• **Extracted records**:

>> START

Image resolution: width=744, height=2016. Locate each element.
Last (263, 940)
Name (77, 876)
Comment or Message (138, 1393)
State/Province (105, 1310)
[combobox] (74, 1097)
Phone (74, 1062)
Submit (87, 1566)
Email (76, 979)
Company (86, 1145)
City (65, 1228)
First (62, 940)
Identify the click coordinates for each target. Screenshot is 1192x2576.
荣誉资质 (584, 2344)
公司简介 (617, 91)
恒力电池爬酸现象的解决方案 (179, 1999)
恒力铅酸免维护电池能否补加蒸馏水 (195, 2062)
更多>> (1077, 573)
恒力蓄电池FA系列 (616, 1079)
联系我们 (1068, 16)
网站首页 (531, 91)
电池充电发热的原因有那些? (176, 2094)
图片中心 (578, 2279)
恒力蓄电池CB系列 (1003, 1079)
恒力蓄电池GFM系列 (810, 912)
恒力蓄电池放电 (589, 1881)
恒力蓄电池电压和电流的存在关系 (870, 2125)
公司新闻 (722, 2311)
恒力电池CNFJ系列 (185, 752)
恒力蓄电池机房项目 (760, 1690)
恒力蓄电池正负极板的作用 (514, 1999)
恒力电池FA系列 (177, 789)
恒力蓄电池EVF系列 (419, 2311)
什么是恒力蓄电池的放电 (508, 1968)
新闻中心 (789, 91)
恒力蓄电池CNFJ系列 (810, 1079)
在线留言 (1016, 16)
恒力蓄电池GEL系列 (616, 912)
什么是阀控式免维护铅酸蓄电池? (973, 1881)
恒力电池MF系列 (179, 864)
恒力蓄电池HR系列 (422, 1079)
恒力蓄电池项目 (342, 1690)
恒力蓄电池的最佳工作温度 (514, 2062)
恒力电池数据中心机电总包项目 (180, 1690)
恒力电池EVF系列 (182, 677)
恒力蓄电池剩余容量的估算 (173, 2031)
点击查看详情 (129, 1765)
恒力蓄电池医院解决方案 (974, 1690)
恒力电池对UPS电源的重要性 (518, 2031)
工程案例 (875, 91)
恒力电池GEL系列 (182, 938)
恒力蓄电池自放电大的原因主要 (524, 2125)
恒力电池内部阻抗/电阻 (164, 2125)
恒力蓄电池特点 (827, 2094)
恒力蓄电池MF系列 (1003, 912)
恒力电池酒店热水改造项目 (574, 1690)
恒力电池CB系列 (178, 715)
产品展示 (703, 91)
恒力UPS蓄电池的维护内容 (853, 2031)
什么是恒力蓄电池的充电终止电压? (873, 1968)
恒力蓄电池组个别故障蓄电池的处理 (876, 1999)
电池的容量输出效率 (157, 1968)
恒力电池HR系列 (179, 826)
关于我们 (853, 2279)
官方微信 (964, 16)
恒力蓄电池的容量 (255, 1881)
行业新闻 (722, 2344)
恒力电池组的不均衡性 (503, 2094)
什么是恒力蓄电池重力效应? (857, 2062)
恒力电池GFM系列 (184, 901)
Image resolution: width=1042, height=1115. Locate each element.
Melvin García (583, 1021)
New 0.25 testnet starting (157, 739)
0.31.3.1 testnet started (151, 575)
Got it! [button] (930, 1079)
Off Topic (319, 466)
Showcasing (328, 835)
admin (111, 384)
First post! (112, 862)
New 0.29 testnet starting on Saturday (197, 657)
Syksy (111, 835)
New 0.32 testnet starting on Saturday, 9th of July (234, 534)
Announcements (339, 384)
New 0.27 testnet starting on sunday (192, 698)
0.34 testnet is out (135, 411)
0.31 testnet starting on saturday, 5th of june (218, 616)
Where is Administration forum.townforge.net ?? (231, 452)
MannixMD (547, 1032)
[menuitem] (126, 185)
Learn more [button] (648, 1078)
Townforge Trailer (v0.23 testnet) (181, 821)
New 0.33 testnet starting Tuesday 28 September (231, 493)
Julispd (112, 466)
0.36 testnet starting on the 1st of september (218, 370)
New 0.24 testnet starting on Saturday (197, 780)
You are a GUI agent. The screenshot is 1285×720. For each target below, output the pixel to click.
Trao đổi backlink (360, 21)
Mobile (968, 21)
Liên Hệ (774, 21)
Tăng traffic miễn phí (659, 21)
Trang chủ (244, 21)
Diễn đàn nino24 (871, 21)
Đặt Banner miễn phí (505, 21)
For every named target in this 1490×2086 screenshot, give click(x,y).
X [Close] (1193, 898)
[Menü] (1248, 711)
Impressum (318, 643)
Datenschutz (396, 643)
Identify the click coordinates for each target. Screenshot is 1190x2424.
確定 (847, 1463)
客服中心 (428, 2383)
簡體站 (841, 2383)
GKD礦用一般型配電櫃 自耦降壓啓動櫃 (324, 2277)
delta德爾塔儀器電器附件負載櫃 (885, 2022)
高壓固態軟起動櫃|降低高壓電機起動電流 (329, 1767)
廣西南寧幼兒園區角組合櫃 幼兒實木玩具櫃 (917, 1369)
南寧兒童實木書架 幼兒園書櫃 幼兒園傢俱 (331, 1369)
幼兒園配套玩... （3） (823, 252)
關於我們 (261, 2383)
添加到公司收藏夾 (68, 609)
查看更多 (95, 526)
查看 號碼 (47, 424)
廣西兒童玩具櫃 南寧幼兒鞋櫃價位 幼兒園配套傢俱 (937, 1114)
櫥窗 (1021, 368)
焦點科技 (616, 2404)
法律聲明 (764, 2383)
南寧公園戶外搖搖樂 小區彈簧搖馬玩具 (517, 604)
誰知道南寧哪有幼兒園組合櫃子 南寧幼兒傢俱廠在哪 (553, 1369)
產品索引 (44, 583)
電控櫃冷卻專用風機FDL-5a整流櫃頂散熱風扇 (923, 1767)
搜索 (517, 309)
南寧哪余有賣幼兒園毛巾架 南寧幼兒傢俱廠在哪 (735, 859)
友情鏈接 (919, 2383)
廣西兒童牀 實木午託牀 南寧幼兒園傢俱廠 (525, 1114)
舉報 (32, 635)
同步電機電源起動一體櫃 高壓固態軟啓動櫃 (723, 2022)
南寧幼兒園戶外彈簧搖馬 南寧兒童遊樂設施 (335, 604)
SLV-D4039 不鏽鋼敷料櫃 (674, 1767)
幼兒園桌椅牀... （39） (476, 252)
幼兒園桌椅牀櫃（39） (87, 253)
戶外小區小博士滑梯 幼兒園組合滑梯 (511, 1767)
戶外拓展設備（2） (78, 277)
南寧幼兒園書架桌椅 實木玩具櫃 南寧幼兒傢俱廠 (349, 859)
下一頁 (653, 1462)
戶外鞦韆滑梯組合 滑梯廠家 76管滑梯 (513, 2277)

>> END

• **Work to do**: Transcribe every line of the records above, leaving all text and numbers unchanged.

• **Completed exercise**:
Image resolution: width=744, height=2016. Locate each element.
Last (263, 940)
Name (77, 876)
Comment or Message (138, 1393)
State/Province (105, 1310)
[combobox] (74, 1097)
Phone (74, 1062)
Submit (87, 1566)
Email (76, 979)
Company (86, 1145)
City (65, 1228)
First (62, 940)
Identify the click coordinates for each target. Screenshot is 1192x2576.
荣誉资质 (584, 2344)
公司简介 (617, 91)
恒力电池爬酸现象的解决方案 (179, 1999)
恒力铅酸免维护电池能否补加蒸馏水 (195, 2062)
更多>> (1077, 573)
恒力蓄电池FA系列 (616, 1079)
联系我们 (1068, 16)
网站首页 (531, 91)
电池充电发热的原因有那些? (176, 2094)
图片中心 (578, 2279)
恒力蓄电池CB系列 (1003, 1079)
恒力蓄电池GFM系列 (810, 912)
恒力蓄电池放电 (589, 1881)
恒力蓄电池电压和电流的存在关系 (870, 2125)
公司新闻 (722, 2311)
恒力电池CNFJ系列 (185, 752)
恒力蓄电池机房项目 (760, 1690)
恒力蓄电池正负极板的作用 (514, 1999)
恒力电池FA系列 (177, 789)
恒力蓄电池EVF系列 (419, 2311)
什么是恒力蓄电池的放电 (508, 1968)
新闻中心 (789, 91)
恒力蓄电池CNFJ系列 (810, 1079)
在线留言 (1016, 16)
恒力蓄电池GEL系列 (616, 912)
什么是阀控式免维护铅酸蓄电池? (973, 1881)
恒力电池MF系列 (179, 864)
恒力蓄电池HR系列 (422, 1079)
恒力蓄电池项目 (342, 1690)
恒力蓄电池的最佳工作温度 (514, 2062)
恒力电池数据中心机电总包项目 (180, 1690)
恒力电池EVF系列 (182, 677)
恒力蓄电池剩余容量的估算 (173, 2031)
点击查看详情 (129, 1765)
恒力蓄电池医院解决方案 (974, 1690)
恒力电池对UPS电源的重要性 (518, 2031)
工程案例 (875, 91)
恒力电池GEL系列 (182, 938)
恒力蓄电池自放电大的原因主要 (524, 2125)
恒力电池内部阻抗/电阻 (164, 2125)
恒力蓄电池特点 (827, 2094)
恒力蓄电池MF系列 (1003, 912)
恒力电池酒店热水改造项目 (574, 1690)
恒力电池CB系列 (178, 715)
产品展示 (703, 91)
恒力UPS蓄电池的维护内容 (853, 2031)
什么是恒力蓄电池的充电终止电压? (873, 1968)
恒力蓄电池组个别故障蓄电池的处理 (876, 1999)
电池的容量输出效率 (157, 1968)
恒力电池HR系列 (179, 826)
关于我们 (853, 2279)
官方微信 (964, 16)
恒力蓄电池的容量 (255, 1881)
行业新闻 (722, 2344)
恒力电池组的不均衡性 (503, 2094)
什么是恒力蓄电池重力效应? (857, 2062)
恒力电池GFM系列 (184, 901)
Image resolution: width=1042, height=1115. Locate each element.
Melvin García (583, 1021)
New 0.25 testnet starting (157, 739)
0.31.3.1 testnet started (151, 575)
Got it! [button] (930, 1079)
Off Topic (319, 466)
Showcasing (328, 835)
admin (111, 384)
First post! (112, 862)
New 0.29 testnet starting on Saturday (197, 657)
Syksy (111, 835)
New 0.32 testnet starting on Saturday, 9th of July (234, 534)
Announcements (339, 384)
New 0.27 testnet starting on sunday (192, 698)
0.34 testnet is out (135, 411)
0.31 testnet starting on saturday, 5th of june (218, 616)
Where is Administration forum.townforge.net ?? (231, 452)
MannixMD (547, 1032)
[menuitem] (126, 185)
Learn more [button] (648, 1078)
Townforge Trailer (v0.23 testnet) (181, 821)
New 0.33 testnet starting Tuesday 28 September (231, 493)
Julispd (112, 466)
0.36 testnet starting on the 1st of september (218, 370)
New 0.24 testnet starting on Saturday (197, 780)
You are a GUI agent. The screenshot is 1285×720. For each target below, output the pixel to click.
Trao đổi backlink (360, 21)
Mobile (968, 21)
Liên Hệ (774, 21)
Tăng traffic miễn phí (659, 21)
Trang chủ (244, 21)
Diễn đàn nino24 (871, 21)
Đặt Banner miễn phí (505, 21)
For every named target in this 1490×2086 screenshot, give click(x,y).
X [Close] (1193, 898)
[Menü] (1248, 711)
Impressum (318, 643)
Datenschutz (396, 643)
Identify the click coordinates for each target. Screenshot is 1190x2424.
確定 (847, 1463)
客服中心 (428, 2383)
簡體站 (841, 2383)
GKD礦用一般型配電櫃 自耦降壓啓動櫃 (324, 2277)
delta德爾塔儀器電器附件負載櫃 (885, 2022)
高壓固態軟起動櫃|降低高壓電機起動電流 (329, 1767)
廣西南寧幼兒園區角組合櫃 幼兒實木玩具櫃 (917, 1369)
南寧兒童實木書架 幼兒園書櫃 幼兒園傢俱 (331, 1369)
幼兒園配套玩... （3） (823, 252)
關於我們 (261, 2383)
添加到公司收藏夾 (68, 609)
查看更多 (95, 526)
查看 號碼 (47, 424)
廣西兒童玩具櫃 南寧幼兒鞋櫃價位 幼兒園配套傢俱 (937, 1114)
櫥窗 (1021, 368)
焦點科技 (616, 2404)
法律聲明 (764, 2383)
南寧公園戶外搖搖樂 小區彈簧搖馬玩具 (517, 604)
誰知道南寧哪有幼兒園組合櫃子 南寧幼兒傢俱廠在哪 (553, 1369)
產品索引 (44, 583)
電控櫃冷卻專用風機FDL-5a整流櫃頂散熱風扇 (923, 1767)
搜索 (517, 309)
南寧哪余有賣幼兒園毛巾架 南寧幼兒傢俱廠在哪 (735, 859)
友情鏈接 (919, 2383)
廣西兒童牀 實木午託牀 南寧幼兒園傢俱廠 (525, 1114)
舉報 (32, 635)
同步電機電源起動一體櫃 高壓固態軟啓動櫃 (723, 2022)
南寧幼兒園戶外彈簧搖馬 南寧兒童遊樂設施 (335, 604)
SLV-D4039 不鏽鋼敷料櫃 (674, 1767)
幼兒園桌椅牀... （39） (476, 252)
幼兒園桌椅牀櫃（39） (87, 253)
戶外小區小博士滑梯 幼兒園組合滑梯 (511, 1767)
戶外拓展設備（2） (78, 277)
南寧幼兒園書架桌椅 實木玩具櫃 南寧幼兒傢俱廠 (349, 859)
下一頁 (653, 1462)
戶外鞦韆滑梯組合 滑梯廠家 76管滑梯 (513, 2277)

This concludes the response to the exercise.